# [What needs to be done]
Go to the line that contains "Click the grid", then write out that line and all that follow to the end of the listing, exactly and without pictures.

(Material for this task begins)

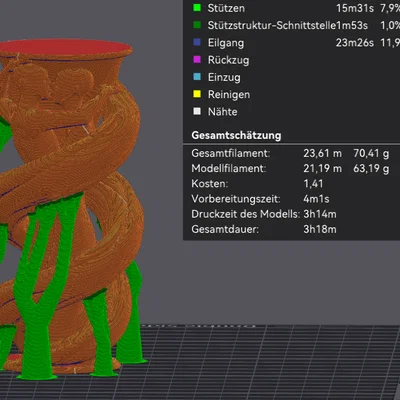Click the yellow Reinigen color swatch
400x400 pixels.
197,94
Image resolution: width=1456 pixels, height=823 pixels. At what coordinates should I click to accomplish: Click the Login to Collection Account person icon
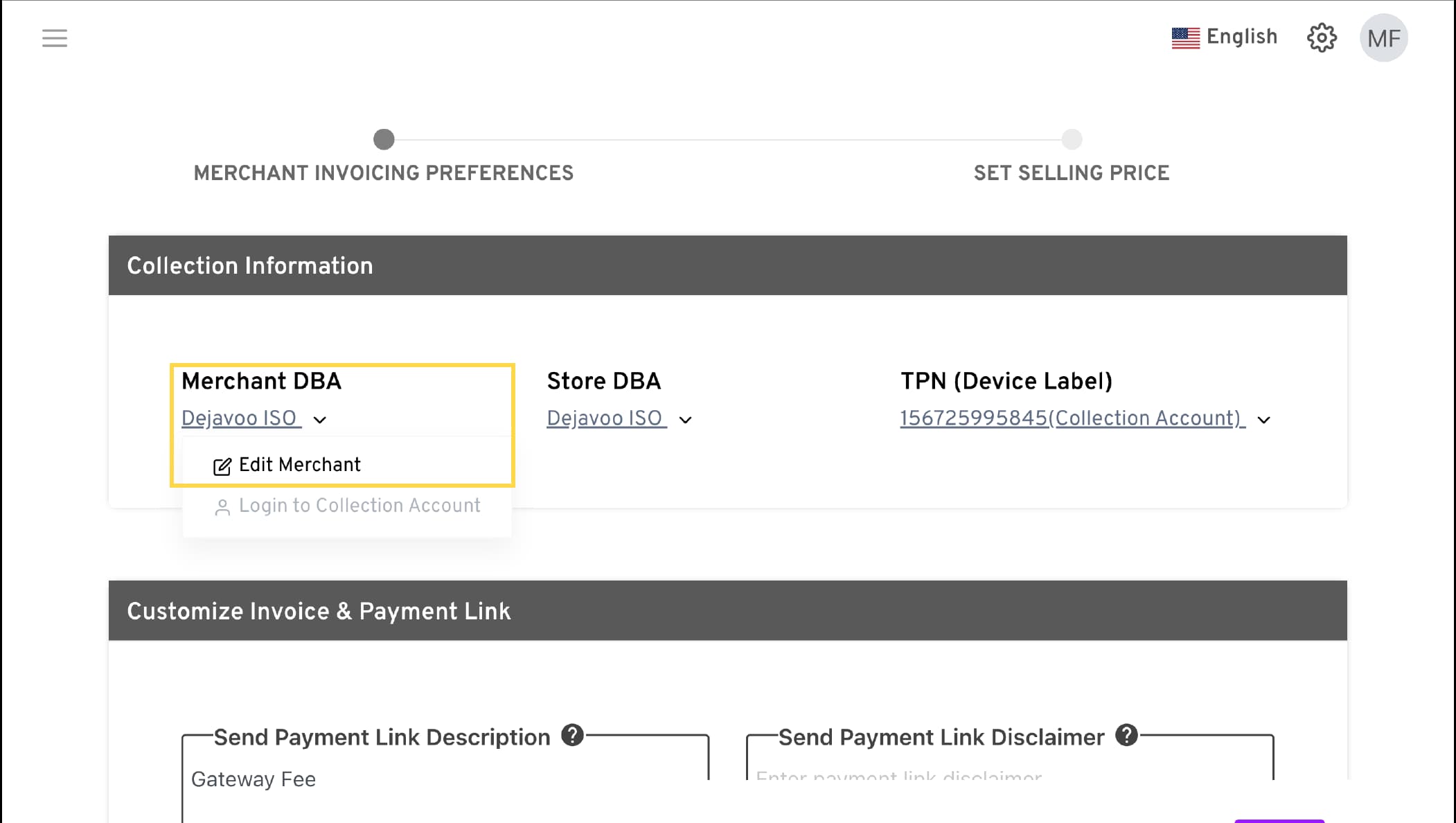[222, 508]
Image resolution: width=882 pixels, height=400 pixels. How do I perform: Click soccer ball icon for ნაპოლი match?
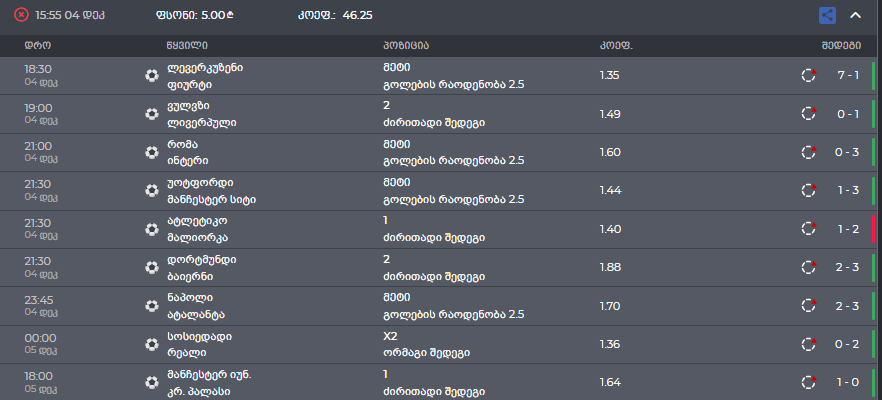coord(151,307)
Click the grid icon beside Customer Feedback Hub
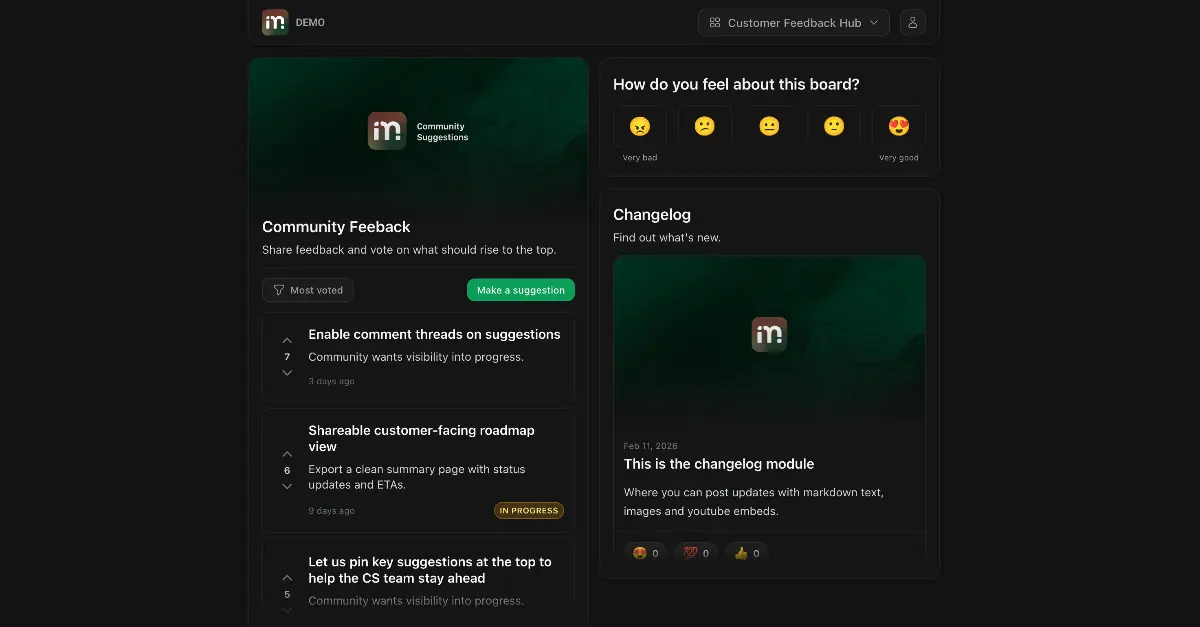 click(x=714, y=21)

(Material for this task ends)

# [Answer]
Click the grid icon beside Customer Feedback Hub
 click(x=714, y=21)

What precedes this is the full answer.